**取り組む課題**
下にあるゲームレーベルについての文章のうち、「対面型のゲームレーベルも旗揚げ」から「からのメッセージです」(林)」までを、両端の語句も含めて一字一句変えずに書き出してください。

**提示された文章**

★ ★ ★

そのためにも若手の才能がお金になること、ビジネス的な価値があることを証明するしかないと思っています」(林)
対面型のゲームレーベルも旗揚げ
ゲームレーベルも立ち上げた。広屋の部屋はゲームの在庫でいっぱいだという。
写真:今村拓馬
新たな領域への挑戦として、12月にはストーリーゲームレーベル「ポラリス」も立ち上げる。
中国のZ世代に爆発的な人気となっている「マーダーミステリー」という推理型ゲーム。プレイヤーそれぞれが物語のキャラクターになりきって、会話をしながら事件の真相を解き明かしていくという「対面時代」のコミュニケーションを通じたゲームだ。
「『会わずにつくる』を推奨していたノーミーツが会った時に楽しめるゲームをつくった、ということ自体、僕たちからのメッセージです」(林)
という。
林は1年前に友人に誘われて参加し、その没入感に圧倒された。この体験を共有したい。だが、メンバーの中にこれまでゲームをつくった経験者はいない。何からやればいいかも分からなかったし、初めて在庫を抱えるというビジネスに踏み込むことにもためらいはあった。だが、「何かをつくりたいという突発的な衝動を僕らは大事にしたかった」(林)という。

★ ★ ★

**提供データ**
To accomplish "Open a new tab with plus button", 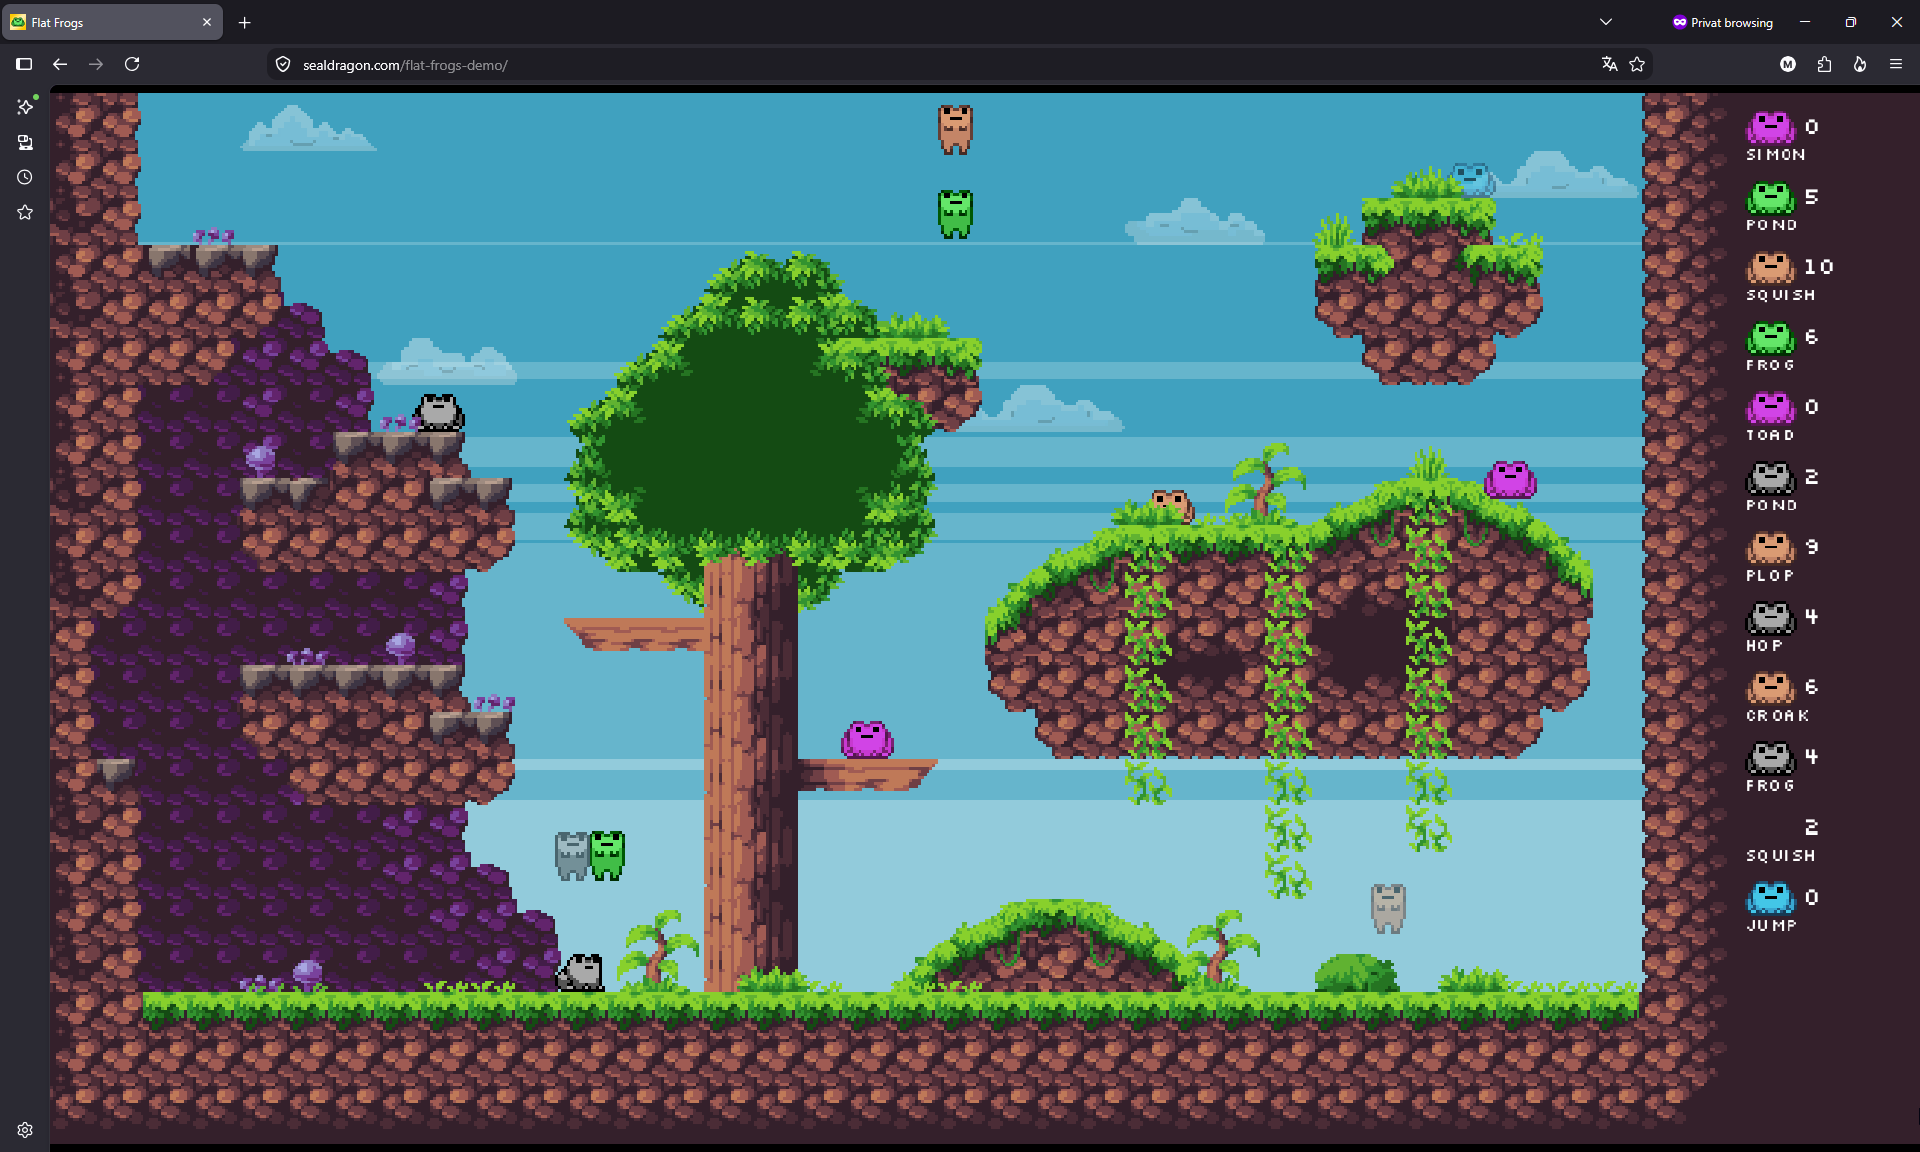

★ ★ ★

**回答**
対面型のゲームレーベルも旗揚げ
ゲームレーベルも立ち上げた。広屋の部屋はゲームの在庫でいっぱいだという。
写真:今村拓馬
新たな領域への挑戦として、12月にはストーリーゲームレーベル「ポラリス」も立ち上げる。
中国のZ世代に爆発的な人気となっている「マーダーミステリー」という推理型ゲーム。プレイヤーそれぞれが物語のキャラクターになりきって、会話をしながら事件の真相を解き明かしていくという「対面時代」のコミュニケーションを通じたゲームだ。
「『会わずにつくる』を推奨していたノーミーツが会った時に楽しめるゲームをつくった、ということ自体、僕たちからのメッセージです」(林)